Hamilton and Whitten Hall (aka "Ham-Whit) shared a joint entrance and front desk. They featured lifestyle floors such as Upper-class and Graduate, Student Nursing, and Speech Pathology and Audiology. Constructed in 1959, the facility was named for Alma H. Hamilton, the first recipient of an Illinois State Normal University bachelor's degree, and Jennie Whitten, the former head of the Foreign Language Department.

Atkin and Colby Hall, though built later than "Ham-Whit", were essentially a mirror image of the former, and shared a dining center with the same. Built in 1962 as female-only dorms, they were converted to co-ed. They were named for Edith Irene Atkin, Illinois State Normal University mathematics professor from 1909 to 1940 and June Rose Colby, English professor from 1892 to 1932.

Central Campus
Three residence halls, Dunn, Barton, and Walker Hall, were demolished in 2008 to provide space for the Student Fitness, Kinesiology and Recreation Center.

Student life
The school newspaper, The Vidette first published in 1888 as a subscription-based newspaper serving both the university and Town of Normal. In 1915, the paper received funding from the university and dropped its subscription model. In 2021, The Vidette ceased printing newspapers and became an entirely online news source.

ISU owns a public radio station WGLT ("News, Blues and All That Jazz"), which broadcasts on 89.1 in Normal, 103.5 in Peoria, and by streaming audio. The call letters are from keywords of the school's motto: "Gladly-Learn-Teach." The university also maintains a student radio station, WZND. On January 20, 2010, WZND changed its format from a dual format (Rock and Jamz) to a college shuffle format. The station broadcasts on 103.3 FM, channels 4 & 5 in the residence halls and on the web. TV-10, a part of the School of Communication, provides the only live local television newscast produced entirely in Bloomington-Normal.
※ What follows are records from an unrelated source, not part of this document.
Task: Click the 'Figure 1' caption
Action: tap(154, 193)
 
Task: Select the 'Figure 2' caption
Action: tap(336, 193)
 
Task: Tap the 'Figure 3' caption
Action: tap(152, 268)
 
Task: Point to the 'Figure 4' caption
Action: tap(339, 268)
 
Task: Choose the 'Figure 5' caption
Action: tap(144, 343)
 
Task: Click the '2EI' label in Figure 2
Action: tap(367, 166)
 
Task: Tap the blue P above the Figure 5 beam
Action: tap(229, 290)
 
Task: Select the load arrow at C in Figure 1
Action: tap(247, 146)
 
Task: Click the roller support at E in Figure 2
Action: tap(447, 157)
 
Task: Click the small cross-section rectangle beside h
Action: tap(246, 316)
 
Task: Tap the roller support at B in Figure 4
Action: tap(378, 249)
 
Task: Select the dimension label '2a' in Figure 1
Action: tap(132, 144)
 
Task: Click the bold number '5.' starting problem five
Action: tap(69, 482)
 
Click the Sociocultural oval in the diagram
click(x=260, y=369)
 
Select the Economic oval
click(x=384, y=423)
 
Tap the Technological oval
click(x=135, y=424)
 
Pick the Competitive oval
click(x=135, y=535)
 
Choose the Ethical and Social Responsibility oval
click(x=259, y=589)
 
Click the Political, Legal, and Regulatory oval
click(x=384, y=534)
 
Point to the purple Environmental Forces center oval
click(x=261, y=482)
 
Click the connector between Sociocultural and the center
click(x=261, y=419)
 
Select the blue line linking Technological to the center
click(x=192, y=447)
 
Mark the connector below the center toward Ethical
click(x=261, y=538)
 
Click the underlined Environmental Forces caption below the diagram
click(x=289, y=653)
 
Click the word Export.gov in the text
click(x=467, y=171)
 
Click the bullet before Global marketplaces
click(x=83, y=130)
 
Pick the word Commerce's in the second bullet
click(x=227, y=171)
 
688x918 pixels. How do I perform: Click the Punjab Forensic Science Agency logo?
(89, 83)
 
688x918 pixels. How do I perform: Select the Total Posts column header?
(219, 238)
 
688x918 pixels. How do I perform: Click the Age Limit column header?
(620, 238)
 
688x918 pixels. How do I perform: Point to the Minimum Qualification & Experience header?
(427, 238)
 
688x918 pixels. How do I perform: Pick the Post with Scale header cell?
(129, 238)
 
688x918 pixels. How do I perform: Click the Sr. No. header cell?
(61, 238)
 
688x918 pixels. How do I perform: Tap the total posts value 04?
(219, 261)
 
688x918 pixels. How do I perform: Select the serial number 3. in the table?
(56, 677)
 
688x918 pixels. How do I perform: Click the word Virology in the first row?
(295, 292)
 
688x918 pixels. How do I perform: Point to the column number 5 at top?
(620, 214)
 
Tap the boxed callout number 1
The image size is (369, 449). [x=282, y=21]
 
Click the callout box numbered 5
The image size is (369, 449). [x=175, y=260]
ISU has over 400 registered student organizations (RSO) and several university groups that sponsor student-focused events.  The Multicultural Center is home to student diversity advocacy organizations such as the Asian Pacific American Coalition (APAC), the Association of Latin American Students (ALAS), Black Student Union (BSU), and Pride.

Student organizations
Illinois State is home to over 400 registered student organizations or "RSOs". These organizations can range from intramural sports to branches of nationally recognized student organizations. Every year RSOs are able to advertise themselves to students during Festival ISU where RSOs can reserve a booth on the quad where they can meet passing students looking to join an organization.

Illinois State University also boasts one of the largest student spirit organizations in the United States, RED ALERT. This registered student organization has over 4,100 members, roughly one fourth of the student body. The group was founded in 2006 to promote student involvement in university athletics and has grown exponentially.

ISU is also the home of the Gamma Phi Circus, the oldest collegiate circus in the world, founded in 1929. It is one of two collegiate circuses in the US; the other is run by Florida State University.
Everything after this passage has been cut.